How last year’s selected funds fared till mid-2012 (FT)
Last year’s model funds showed that when investors do their homework, hedge fund exposure can deliver superior returns both in relative and absolute terms. Calculated as an equally weighted portfolio, the five funds we selected last year generated a net return of 3.19 per cent in the year to June 2012. That was nearly 6 full percentage points better than the average return of the five strategies cited. And it was more than 7.5 percentage points better than the BarclayHedge average for all single-manager funds.

Billionaire Kravis-Led Fund Has $35 Million for New York (Bloomberg)
Henry Kravis, the billionaire co- founder of KKR & Co. L.P. (NYSE:KKR), the buyout firm that manages $66 billion in assets, knows a thing or two about disaster recovery. Following the terrorist attacks of Sept. 11, he helped secure interest-free loans for 89 damaged businesses so they could re- open. Now, days after Hurricane Sandy wreaked economic havoc in New York and the surrounding states, the 68-year-old is already thinking about how to support future infrastructure that can withstand similar disasters. Through the Partnership for New York City Fund, which he created in 1996, Kravis wants to help fund businesses that strengthen and diversify the city’s economy.

Restoration Hardware Jumps 30% After IPO (WSJ)
Restoration Hardware Holdings Inc.’s initial public offering got off to a strong start Friday, a firm reboot for the furniture retailer that was taken private amid the housing downturn. Shares of the company gained 30%, or $7.10, at $31.10 on the New York Stock Exchange. Restoration Hardware sold 5.16 million shares at $24 apiece. The deal was valued at $124 million and fetched a price at the top end of its expected range of between $22 and $24 a share.

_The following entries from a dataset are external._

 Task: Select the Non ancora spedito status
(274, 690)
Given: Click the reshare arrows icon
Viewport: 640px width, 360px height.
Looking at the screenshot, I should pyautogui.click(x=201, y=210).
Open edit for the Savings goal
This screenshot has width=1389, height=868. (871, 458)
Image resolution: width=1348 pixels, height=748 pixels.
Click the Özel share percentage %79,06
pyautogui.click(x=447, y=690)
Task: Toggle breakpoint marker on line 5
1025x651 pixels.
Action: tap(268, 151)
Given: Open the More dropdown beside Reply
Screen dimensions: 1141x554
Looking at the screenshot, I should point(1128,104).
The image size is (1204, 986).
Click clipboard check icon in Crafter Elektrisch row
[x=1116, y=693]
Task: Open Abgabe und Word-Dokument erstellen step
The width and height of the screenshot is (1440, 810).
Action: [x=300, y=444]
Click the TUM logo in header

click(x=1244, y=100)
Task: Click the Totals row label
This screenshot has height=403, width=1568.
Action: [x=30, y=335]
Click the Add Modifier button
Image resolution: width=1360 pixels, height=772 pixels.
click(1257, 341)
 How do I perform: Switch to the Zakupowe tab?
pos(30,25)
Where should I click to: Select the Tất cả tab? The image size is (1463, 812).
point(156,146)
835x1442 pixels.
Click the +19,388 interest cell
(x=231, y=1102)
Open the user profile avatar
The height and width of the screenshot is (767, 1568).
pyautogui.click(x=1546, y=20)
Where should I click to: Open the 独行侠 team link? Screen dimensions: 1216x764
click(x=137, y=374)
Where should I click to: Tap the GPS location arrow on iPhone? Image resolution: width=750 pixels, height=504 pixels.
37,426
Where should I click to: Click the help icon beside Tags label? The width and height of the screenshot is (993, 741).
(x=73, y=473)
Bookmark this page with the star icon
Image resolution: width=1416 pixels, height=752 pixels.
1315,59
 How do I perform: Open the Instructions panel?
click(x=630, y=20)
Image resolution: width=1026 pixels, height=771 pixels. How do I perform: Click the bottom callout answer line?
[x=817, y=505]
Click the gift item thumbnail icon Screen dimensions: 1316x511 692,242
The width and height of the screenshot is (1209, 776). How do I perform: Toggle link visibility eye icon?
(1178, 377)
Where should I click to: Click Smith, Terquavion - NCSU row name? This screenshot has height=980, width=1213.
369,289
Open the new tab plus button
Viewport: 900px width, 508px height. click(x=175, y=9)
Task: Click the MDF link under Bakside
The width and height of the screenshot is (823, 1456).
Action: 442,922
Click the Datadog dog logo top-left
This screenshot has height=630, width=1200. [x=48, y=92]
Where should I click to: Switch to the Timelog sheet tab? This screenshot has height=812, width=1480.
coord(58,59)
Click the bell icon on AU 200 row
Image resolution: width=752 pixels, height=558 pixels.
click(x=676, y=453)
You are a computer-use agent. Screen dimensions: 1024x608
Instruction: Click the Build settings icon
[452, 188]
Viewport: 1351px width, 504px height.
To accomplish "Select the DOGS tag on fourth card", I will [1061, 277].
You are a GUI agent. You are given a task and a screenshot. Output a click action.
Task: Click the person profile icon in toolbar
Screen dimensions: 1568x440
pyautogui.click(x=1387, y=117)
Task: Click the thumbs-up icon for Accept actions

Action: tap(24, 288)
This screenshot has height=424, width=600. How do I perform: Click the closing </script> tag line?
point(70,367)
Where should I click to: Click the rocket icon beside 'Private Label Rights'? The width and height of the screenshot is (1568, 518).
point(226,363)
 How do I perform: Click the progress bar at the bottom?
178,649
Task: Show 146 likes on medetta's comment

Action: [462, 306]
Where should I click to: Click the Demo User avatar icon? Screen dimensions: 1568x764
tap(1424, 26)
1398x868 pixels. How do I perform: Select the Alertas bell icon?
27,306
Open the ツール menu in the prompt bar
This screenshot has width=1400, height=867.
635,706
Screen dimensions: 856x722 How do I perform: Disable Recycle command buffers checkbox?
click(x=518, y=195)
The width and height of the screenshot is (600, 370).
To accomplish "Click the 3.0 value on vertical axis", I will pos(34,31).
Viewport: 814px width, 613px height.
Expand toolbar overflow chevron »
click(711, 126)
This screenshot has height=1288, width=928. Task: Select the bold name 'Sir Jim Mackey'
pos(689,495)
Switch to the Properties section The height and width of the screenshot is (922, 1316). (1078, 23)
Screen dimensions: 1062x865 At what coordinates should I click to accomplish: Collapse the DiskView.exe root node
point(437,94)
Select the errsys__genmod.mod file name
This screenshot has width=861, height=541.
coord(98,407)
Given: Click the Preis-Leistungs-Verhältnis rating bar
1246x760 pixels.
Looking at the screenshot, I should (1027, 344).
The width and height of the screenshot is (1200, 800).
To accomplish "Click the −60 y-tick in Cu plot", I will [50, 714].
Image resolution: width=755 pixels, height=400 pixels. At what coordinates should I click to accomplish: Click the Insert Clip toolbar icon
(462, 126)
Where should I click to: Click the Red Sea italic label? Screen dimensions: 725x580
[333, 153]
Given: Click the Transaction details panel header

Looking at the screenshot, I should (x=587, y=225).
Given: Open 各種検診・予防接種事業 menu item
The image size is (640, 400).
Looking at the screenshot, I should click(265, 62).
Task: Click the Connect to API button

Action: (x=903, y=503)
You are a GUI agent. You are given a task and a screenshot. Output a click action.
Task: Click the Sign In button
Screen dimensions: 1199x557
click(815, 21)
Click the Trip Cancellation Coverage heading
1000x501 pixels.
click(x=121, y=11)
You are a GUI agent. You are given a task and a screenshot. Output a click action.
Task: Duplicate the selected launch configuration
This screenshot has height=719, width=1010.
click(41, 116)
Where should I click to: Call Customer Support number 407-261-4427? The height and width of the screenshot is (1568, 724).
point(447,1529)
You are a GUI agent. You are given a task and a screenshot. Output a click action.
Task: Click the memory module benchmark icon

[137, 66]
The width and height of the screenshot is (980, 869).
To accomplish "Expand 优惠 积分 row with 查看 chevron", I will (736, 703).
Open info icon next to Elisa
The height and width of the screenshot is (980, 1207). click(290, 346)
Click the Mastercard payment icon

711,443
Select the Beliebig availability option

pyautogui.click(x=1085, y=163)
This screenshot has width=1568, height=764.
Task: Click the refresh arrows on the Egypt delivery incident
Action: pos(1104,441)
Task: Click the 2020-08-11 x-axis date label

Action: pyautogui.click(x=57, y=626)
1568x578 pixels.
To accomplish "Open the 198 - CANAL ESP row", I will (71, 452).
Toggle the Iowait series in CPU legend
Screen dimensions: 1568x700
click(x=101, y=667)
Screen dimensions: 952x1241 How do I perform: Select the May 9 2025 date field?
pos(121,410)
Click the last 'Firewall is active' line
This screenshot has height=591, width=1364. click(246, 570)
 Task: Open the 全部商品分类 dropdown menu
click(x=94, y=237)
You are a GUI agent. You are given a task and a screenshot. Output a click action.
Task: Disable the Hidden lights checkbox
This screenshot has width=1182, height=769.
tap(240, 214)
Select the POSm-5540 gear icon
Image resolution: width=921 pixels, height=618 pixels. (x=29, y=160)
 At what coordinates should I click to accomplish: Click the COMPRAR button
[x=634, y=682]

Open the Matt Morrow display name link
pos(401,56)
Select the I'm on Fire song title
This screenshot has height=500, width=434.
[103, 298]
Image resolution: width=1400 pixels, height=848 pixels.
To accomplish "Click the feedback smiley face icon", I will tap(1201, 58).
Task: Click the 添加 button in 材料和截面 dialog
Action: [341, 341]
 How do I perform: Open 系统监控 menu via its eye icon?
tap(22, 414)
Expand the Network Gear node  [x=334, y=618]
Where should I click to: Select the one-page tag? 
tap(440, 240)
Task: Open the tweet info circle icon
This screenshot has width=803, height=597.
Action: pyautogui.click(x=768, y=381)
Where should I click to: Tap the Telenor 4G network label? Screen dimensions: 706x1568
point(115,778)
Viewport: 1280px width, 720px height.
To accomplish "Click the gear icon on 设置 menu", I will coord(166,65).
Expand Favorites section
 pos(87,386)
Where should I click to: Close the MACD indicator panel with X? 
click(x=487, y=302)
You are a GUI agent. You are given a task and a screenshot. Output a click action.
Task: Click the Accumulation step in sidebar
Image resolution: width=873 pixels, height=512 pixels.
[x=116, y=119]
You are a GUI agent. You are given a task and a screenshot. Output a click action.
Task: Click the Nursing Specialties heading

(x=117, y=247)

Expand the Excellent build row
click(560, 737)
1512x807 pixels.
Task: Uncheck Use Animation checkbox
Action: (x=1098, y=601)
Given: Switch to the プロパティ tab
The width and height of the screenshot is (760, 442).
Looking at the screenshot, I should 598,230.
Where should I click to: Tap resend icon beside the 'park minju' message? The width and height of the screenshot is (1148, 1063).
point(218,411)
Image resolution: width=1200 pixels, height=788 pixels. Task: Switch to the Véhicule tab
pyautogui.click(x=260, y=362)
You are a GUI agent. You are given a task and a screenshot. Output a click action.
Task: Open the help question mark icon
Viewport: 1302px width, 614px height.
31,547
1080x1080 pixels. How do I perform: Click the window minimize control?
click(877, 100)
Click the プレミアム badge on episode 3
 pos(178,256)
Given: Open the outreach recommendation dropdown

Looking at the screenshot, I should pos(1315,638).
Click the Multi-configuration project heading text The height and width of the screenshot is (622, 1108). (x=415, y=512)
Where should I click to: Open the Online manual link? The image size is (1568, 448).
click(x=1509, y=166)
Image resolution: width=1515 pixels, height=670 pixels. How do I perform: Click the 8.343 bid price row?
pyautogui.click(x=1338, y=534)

Hurricane Sandy causes massive damage to hedge fund trader’s house, year after he suffered from MF Global’s collapse (NYPost)
Hedge fund trader Nick Gentile is starting to dread this time of year. “October is a bad month for me,” the Staten Islander told The Post yesterday while taking a break from cleaning up debris outside his two-story Oakwood Beach house. Hurricane Sandy pushed the nearby Raritan Bay into his home, flooding his basement with seven feet of water, ruining furniture and appliances and turning his life upside down. Again. “It was MF Global last year and Hurricane Sandy this year,” Gentile said, referring to the spectacular Halloween flame-out of the commodities broker last year that ruined his business. Sandy struck two days before the anniversary of the MF disaster, trashing his non-business world.

Hedge Funds Reduce Bullish Bets Most in Five Months (Bloomberg)
Hedge funds cut bullish wagers on commodities by the most since June as prices retreated to a three-month low on mounting concern that Europe’s debt crisis will worsen and U.S. growth slow. Money managers reduced combined net-long positions across 18 U.S. futures and options in the week ended Oct. 30 by 11 percent to 1.05 million contracts, the lowest since July 10, Commodity Futures Trading Commission data show. Copper holdings fell to an eight-week low, and gold wagers are now the smallest since September. Gasoline bets declined for a fourth week, and those in oil reached the lowest level in four months as Hurricane Sandy forced U.S. East Coast refineries to shut.